Yeh, I think that post perfectly falls within my description of the A2K debate above.
In the end, the one guilty party for the death of the 9/11 victims are the Al Qaeda terrorists. I think all of us agree. (And any poster who does call Bush the "murderer", for example, can simply be disregarded, cause (s)he obviously can't be taken seriously.)
The administration couldn't have known, on the basis of the information it had, that the terrorists would hijack passenger planes and fly them into New York and the Pentagon, on 9/11/2001. There is most probably no briefing lying around in an NSA office somewhere saying, "hey, people, you know whats gonna happen next September 11?" I think most of us agree.

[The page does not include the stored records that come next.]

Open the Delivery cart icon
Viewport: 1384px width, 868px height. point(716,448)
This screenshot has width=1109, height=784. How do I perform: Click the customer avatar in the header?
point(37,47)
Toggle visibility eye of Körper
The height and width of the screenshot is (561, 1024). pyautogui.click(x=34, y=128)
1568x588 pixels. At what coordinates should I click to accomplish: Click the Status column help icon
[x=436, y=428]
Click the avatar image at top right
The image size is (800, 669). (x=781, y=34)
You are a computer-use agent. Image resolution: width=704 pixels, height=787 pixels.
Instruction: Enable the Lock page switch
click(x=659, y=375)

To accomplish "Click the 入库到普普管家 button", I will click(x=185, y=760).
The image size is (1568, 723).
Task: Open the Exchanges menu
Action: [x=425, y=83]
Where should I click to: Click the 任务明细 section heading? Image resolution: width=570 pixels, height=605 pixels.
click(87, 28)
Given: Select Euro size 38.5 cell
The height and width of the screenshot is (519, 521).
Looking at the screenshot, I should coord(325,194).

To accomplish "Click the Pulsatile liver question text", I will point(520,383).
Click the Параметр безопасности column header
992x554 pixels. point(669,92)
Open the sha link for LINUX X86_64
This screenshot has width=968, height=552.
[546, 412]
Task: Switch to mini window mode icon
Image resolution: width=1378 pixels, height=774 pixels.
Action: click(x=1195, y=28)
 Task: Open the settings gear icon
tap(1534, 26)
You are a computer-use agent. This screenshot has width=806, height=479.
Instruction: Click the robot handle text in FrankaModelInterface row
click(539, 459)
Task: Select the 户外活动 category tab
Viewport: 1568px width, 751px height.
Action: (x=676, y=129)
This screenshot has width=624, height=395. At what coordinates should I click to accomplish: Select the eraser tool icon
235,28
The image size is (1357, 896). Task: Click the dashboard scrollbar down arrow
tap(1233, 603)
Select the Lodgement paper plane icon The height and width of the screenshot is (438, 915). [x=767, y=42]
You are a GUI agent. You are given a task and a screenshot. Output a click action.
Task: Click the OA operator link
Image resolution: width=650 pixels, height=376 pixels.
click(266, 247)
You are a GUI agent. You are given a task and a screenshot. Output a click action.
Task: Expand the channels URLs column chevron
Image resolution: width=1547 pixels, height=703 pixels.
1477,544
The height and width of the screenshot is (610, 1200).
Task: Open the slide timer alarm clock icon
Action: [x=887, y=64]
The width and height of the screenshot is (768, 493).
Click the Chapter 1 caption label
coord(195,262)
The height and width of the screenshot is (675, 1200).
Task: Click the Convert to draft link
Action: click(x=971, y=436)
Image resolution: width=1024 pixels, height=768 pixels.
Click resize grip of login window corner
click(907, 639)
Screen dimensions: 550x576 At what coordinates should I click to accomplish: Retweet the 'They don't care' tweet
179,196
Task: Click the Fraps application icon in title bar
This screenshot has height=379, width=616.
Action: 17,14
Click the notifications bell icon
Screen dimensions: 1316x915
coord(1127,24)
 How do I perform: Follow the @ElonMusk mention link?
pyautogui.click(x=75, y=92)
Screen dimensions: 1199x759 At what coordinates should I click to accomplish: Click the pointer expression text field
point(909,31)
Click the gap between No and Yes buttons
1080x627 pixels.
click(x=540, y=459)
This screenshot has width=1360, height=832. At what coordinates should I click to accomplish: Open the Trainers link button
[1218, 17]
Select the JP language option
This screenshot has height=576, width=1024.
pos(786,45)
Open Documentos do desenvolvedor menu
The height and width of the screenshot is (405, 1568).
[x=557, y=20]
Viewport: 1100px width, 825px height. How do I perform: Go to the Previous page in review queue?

There were lots of warnings that
something was going to happen. There was even a warning, apparently, that one possible scenario was of Al-Qaeda hijacking planes and using them as bombs. Still, whether it was one of a hundred or one of a thousand scenarios, even such a warning in itself couldnt have enabled the administration to wake up on 9/11 and know: this is what we have to do.
But did the administration respond with appropriate urgency and efficiency to the warnings that
were sounded? Was it sufficiently aware of it being
Al-Qaeda that was the prime danger to America's safety, at the moment? Were warnings about Al-Qaeda belittled as concerning "that little man in Afghanistan", when it was pointed out? Did the administration fail to implement policies that would have at least prevented one or the other of the hijackers from entering the country, getting onto a plane, et cetera? And was this because they were insufficiently focused on Al Qaeda, perhaps because they had their eyes set on Iraq? Could Rice, as National Security Advisor, perhaps spontaneously have come up with the idea to order more thorough research, more intense surveillance, more stringent clampdown on suspicious persons, when after all she
was getting all those abstract warnings of something really big being about to happen? Could we have
had more specific intell on what was about to happen, if the administration had been sufficiently focused on the threat posed by what after all was an obvious enemy? Did Rumsfeld c.s. fail to see certain patterns in the chatter because they were so intent on finding a Saddam link that they discounted, even sent back intell that didnt fit their preconceptions? In short, could the US have been
better prepared, at least, for what was about to happen?
Those are some of the quite specific questions I've seen raised here. And rhetorical assertions about "noone being to blame but the terrorists" do little to answer them. As little as the unending retorts that focus on the questioner's credibility (e.g. Clarke's), in fact. Both strike one as attempts to change the subject and/or duck the questions.